[Stored items]
== Segment start ==

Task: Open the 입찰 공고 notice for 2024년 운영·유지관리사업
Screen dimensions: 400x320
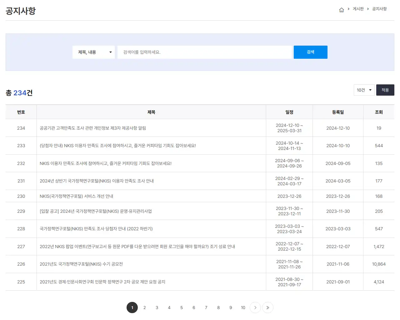Action: click(96, 211)
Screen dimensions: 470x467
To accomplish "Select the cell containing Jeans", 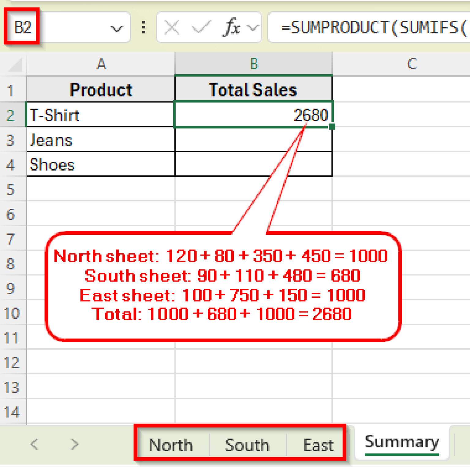I will click(101, 140).
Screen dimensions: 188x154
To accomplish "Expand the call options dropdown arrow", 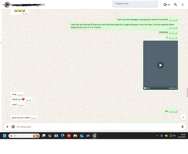I will coord(169,5).
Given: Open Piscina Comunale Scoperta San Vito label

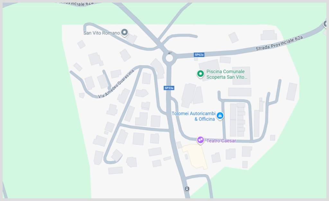Looking at the screenshot, I should click(x=227, y=74).
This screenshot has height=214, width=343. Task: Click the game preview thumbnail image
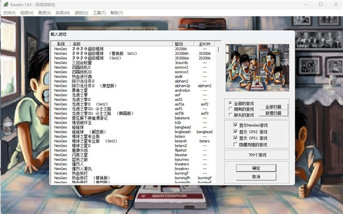point(257,68)
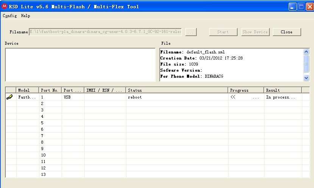Screen dimensions: 314x188
Task: Click the Progress column header
Action: (x=246, y=90)
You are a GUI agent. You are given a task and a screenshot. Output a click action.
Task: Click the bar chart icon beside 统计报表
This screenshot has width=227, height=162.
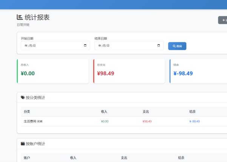pyautogui.click(x=20, y=17)
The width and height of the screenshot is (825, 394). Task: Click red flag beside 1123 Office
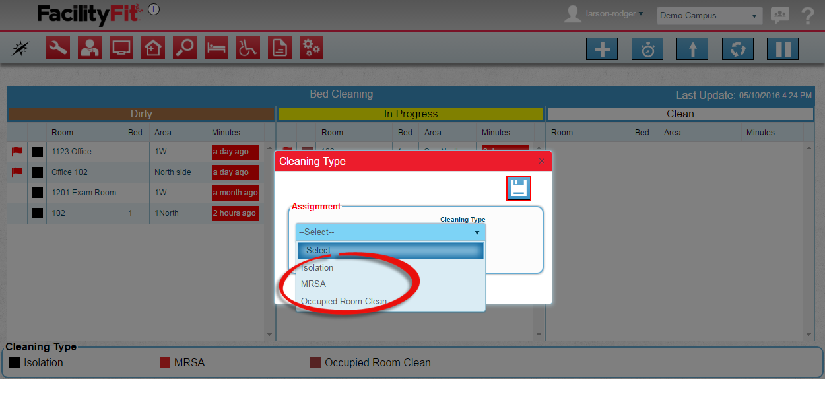coord(17,152)
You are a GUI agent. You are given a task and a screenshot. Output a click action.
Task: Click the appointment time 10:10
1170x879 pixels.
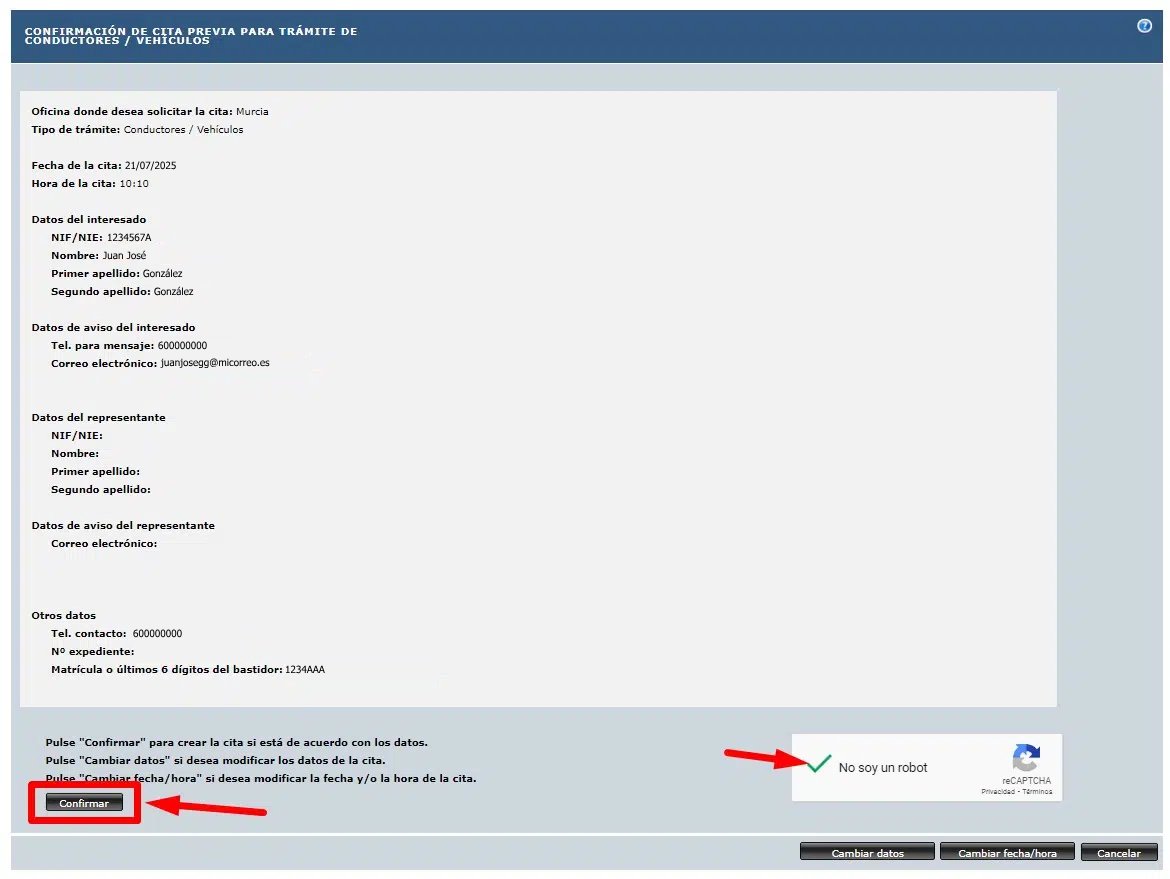click(x=134, y=184)
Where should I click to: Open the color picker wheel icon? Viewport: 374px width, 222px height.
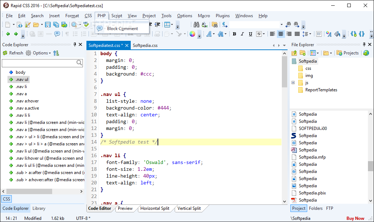pyautogui.click(x=192, y=34)
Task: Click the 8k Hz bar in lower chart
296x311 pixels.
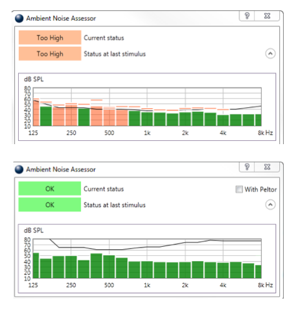Action: point(258,271)
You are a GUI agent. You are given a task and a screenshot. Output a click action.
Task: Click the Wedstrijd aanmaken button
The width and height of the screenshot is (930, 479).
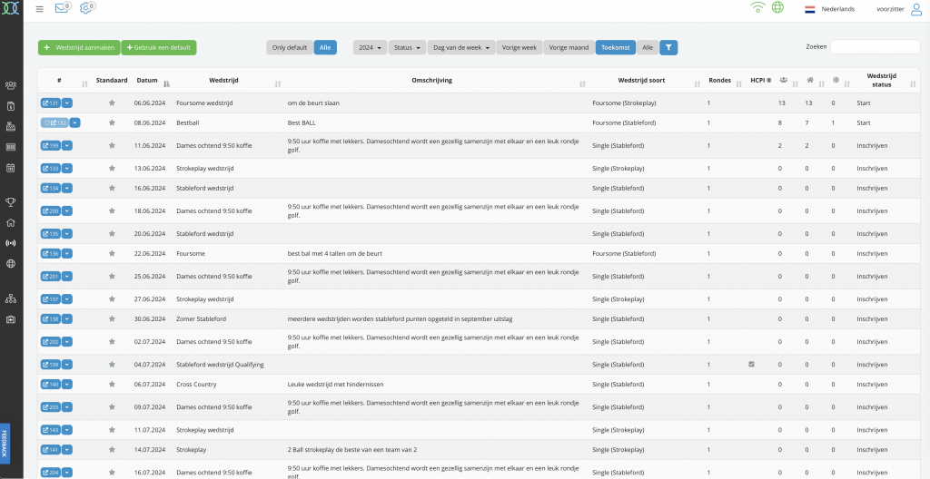click(78, 47)
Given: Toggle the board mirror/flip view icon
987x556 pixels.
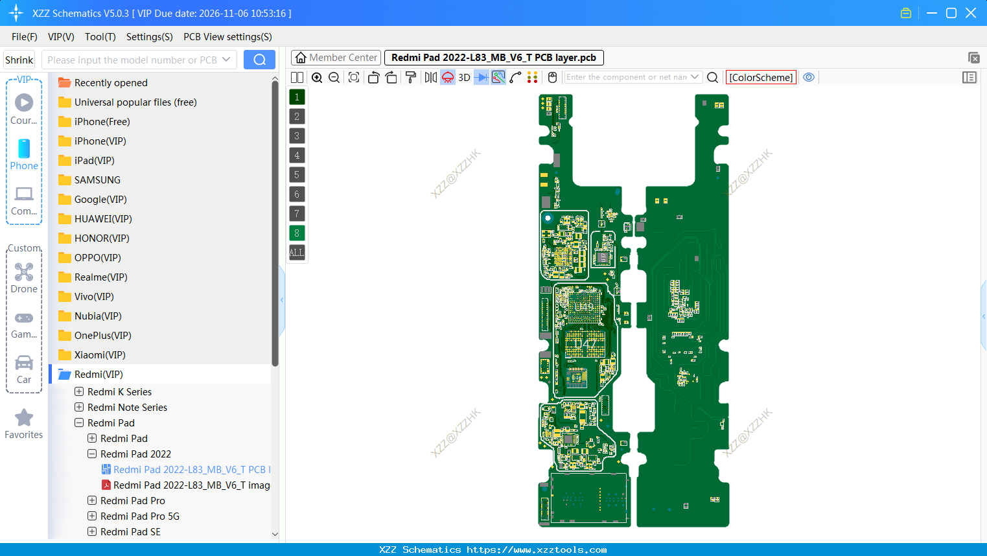Looking at the screenshot, I should pos(431,77).
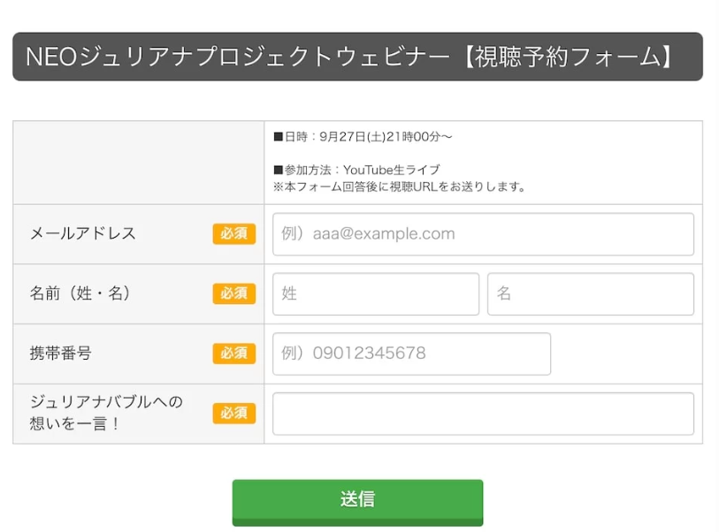Click the 必須 badge beside 名前（姓・名）
Screen dimensions: 719x532
(233, 294)
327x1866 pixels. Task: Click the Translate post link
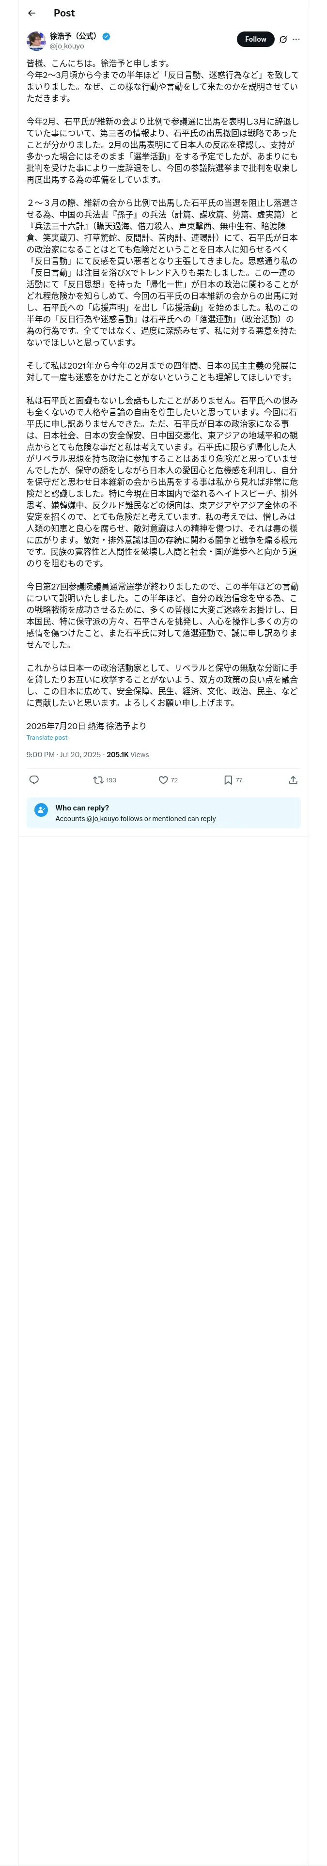pos(47,737)
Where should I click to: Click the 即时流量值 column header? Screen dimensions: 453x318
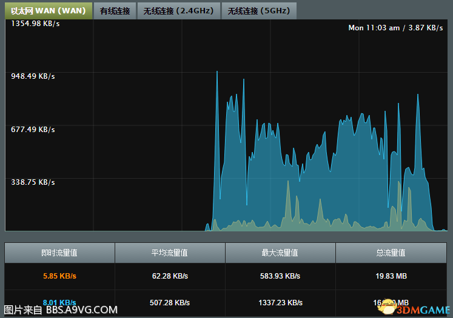(59, 253)
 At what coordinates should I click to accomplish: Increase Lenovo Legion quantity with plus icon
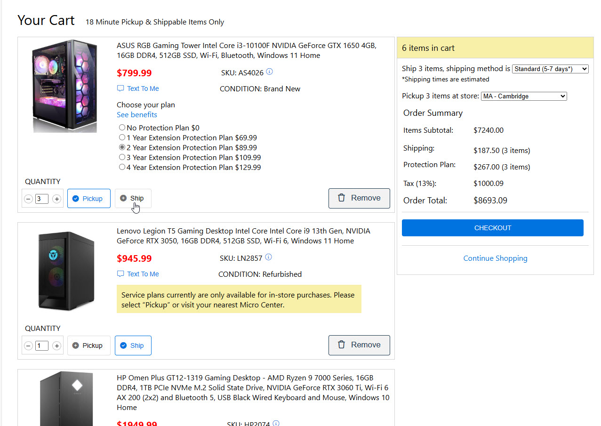click(x=56, y=346)
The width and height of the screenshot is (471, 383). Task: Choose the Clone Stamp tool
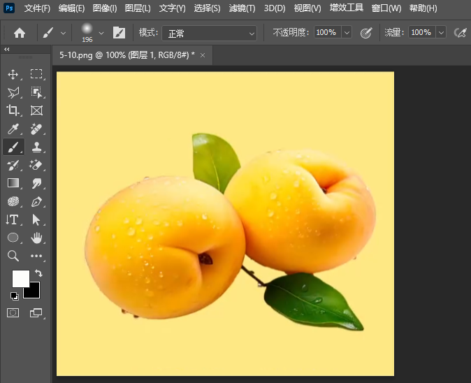click(36, 147)
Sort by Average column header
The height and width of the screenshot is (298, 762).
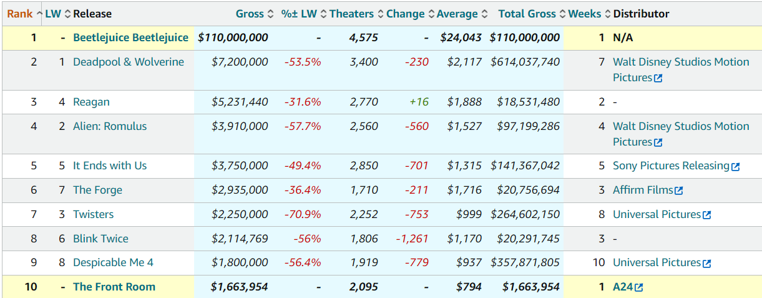pos(457,14)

== Segment end ==

Required action: From the line that contains "The width and height of the screenshot is (930, 479)." through the last line of the entries, transcribe every line exactly, leaving out the pictures.

Answer:
The width and height of the screenshot is (930, 479).
click(78, 47)
Given: Toggle the board mirror/flip view icon
987x556 pixels.
Looking at the screenshot, I should pos(431,77).
Click the 必須 badge beside 名前（姓・名）
Screen dimensions: 719x532
(233, 294)
327x1866 pixels. Task: Click the Translate post link
pos(47,737)
Where should I click to: Click the 即时流量值 column header? Screen dimensions: 453x318
(59, 253)
 At what coordinates should I click to accomplish: Increase Lenovo Legion quantity with plus icon
click(x=56, y=346)
The width and height of the screenshot is (471, 383). Task: Choose the Clone Stamp tool
click(36, 147)
Sort by Average column header
The height and width of the screenshot is (298, 762).
pos(457,14)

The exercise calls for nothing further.